Extended Data Fig. 2: ADSL T350 phosphorylation drives ER translocation and ADSL-STING association via KDELR3 Interaction.
From: ADSL-generated fumarate binds and inhibits STING to promote tumour immune evasion
Immunoprecipitation and immunoblotting assays were performed with the indicated antibodies, representative results from three independent experiments are shown. For immunofluorescence analyses, the area outlined in white is magnified and is shown on the right; 50 cells from three independent experiments were analysed and representative data are shown. (a) Alignment of protein sequences spanning ADSL ER translocation signal from different species. (b) Bacterially purified His-ADSL WT, E481/L482A, T350A and A291V were used for ADSL activity detection (n = 3 biological experiments). (c) BT-549 cells transfected with Flag-ADSL WT or E481/L482A were treated with or without hypoxia.

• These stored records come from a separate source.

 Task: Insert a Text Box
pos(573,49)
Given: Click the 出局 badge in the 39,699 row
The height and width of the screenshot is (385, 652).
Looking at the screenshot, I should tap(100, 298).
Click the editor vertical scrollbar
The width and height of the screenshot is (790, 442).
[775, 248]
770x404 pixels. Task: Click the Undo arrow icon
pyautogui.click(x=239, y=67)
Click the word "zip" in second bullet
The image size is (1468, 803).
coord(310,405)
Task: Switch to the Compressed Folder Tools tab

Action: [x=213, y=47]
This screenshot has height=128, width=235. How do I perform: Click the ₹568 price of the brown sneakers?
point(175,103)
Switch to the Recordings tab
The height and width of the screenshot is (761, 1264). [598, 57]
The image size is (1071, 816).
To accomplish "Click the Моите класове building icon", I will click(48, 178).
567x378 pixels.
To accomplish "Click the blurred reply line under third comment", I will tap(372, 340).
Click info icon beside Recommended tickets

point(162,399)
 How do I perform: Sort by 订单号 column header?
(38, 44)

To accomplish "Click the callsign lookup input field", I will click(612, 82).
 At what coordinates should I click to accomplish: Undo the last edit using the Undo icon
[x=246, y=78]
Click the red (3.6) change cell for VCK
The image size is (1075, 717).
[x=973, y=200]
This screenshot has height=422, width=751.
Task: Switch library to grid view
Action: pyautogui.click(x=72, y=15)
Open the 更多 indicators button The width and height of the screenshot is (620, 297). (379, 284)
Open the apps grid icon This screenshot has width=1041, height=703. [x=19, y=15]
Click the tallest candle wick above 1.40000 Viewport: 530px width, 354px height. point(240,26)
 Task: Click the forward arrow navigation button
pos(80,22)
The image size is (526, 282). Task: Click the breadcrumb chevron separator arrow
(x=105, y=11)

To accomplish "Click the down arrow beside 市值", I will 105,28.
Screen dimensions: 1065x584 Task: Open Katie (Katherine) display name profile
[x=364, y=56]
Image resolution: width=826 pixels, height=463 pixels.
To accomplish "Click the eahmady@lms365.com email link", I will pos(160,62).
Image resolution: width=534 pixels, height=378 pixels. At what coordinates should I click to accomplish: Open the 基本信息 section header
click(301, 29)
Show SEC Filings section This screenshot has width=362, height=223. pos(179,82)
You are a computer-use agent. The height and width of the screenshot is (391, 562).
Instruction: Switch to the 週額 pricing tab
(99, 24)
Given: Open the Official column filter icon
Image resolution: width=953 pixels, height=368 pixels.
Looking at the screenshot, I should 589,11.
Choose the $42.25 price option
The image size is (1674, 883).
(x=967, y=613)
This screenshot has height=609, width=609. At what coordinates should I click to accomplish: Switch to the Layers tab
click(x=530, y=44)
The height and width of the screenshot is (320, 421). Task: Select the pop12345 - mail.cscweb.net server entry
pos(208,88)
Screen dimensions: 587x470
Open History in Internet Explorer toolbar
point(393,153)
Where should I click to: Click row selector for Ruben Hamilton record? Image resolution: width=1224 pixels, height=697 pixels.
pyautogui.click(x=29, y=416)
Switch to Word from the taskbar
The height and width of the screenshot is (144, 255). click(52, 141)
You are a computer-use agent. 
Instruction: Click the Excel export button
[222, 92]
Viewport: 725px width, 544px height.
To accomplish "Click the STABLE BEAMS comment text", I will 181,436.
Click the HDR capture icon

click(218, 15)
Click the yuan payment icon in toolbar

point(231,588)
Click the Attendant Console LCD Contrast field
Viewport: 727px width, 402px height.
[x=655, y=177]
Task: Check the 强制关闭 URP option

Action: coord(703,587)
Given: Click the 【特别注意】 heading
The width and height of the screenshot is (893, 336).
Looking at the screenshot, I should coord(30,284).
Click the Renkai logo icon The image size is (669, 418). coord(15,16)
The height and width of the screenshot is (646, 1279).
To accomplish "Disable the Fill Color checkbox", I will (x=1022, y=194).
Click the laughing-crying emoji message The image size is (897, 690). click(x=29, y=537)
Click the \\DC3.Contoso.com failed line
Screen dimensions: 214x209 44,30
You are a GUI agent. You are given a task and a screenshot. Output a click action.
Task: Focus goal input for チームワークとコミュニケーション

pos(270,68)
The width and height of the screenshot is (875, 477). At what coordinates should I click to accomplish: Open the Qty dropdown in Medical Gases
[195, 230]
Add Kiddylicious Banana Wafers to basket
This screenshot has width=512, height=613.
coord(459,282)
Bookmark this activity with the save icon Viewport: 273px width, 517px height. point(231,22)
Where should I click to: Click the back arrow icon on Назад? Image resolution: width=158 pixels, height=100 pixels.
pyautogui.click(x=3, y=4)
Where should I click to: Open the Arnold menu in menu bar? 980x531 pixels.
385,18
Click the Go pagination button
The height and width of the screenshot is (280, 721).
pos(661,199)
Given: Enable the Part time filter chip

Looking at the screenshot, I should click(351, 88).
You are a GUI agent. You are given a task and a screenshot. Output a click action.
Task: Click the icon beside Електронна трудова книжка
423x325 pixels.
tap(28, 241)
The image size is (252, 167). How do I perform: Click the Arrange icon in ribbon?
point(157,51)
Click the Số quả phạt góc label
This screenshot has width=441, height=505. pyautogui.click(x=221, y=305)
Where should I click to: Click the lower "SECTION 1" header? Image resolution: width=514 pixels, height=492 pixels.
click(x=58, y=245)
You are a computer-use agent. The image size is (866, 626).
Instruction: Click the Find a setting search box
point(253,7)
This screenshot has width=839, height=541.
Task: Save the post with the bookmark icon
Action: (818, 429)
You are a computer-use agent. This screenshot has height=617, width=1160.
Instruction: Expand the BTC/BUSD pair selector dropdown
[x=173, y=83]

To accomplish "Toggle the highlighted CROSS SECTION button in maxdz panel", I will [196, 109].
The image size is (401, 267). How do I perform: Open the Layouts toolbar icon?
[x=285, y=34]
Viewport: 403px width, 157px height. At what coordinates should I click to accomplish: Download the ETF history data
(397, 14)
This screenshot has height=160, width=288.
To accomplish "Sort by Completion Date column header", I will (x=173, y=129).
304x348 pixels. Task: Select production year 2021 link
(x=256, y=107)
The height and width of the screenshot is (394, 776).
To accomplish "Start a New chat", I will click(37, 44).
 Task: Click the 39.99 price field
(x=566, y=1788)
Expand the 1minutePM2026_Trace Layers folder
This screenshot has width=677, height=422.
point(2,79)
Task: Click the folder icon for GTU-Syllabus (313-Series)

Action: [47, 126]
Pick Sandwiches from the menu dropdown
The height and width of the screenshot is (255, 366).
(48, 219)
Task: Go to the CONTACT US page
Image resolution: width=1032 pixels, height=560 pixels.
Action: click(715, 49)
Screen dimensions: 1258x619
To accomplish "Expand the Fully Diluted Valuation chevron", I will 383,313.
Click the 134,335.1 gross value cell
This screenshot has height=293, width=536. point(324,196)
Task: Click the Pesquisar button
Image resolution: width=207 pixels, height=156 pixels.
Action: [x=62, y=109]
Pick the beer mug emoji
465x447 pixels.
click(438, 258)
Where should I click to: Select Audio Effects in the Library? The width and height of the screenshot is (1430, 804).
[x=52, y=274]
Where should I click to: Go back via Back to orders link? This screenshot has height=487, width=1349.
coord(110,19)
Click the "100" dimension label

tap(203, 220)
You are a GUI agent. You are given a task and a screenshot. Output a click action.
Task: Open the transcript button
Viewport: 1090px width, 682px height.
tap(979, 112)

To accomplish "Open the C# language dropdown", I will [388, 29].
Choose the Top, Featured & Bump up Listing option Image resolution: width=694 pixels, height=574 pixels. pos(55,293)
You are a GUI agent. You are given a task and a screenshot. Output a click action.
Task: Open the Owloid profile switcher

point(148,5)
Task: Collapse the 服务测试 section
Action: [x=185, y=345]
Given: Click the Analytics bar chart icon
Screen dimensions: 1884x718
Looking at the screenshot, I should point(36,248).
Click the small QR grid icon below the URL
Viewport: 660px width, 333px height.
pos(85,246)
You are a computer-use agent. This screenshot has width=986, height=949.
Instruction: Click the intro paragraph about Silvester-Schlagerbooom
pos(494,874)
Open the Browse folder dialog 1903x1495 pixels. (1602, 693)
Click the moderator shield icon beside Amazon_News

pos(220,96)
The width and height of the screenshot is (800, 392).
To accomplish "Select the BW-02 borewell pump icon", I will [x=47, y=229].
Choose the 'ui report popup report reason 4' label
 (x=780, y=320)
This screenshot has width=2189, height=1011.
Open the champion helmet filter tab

ER fractions and total lysates were harvested for immunoblotting analyses as indicated. (d) BT-549 cells transfected with the indicated plasmids were treated with or without hypoxia. (e) Bacterially purified GST-ADSL WT, T350A or E481/L482A protein immobilized on glutathione agarose beads was mixed with or without active His-IKKβ for an in vitro kinase assay. The protein were then incubated with His-KDELR3 protein. A GST pulldown assay was performed, and the precipitated protein were incubated with or without CIP (10 U) for 30 min at 37 °C. (f) Parental BT-549 cells and the indicated clones with knock-in expression of ADSL T350A, and E481/L482A were treated with or without hypoxia for 6 h (upper). The colocalization coefficients between ADSL and calnexin are shown (lower). (g) Parental BT-549 and MDA-MB-231 cells, as well as the corresponding clones expressing knock-in ADSL A291V, were treated with or without hypoxia. (h) Parental BT-549 cells and the indicated clones with knock-in expression of ADSL A291V were treated with hypoxia for 6 h (upper). The colocalization coefficients between ADSL and calnexin are shown (lower). (i-k) BT-549 cells with and without KDELR3 shRNA expression were treated with hypoxia for 6 h (i, upper). The colocalization coefficients between the indicated protein are shown (i, lower). ER fractions and total lysates were harvested for immunoblotting analyses (j). Total lysates were harvested for immunoprecipitation and immunoblotting analyses (k). Data are representative of as mean ± SD; Statistical significance was determined by two-tailed Student’s t-test.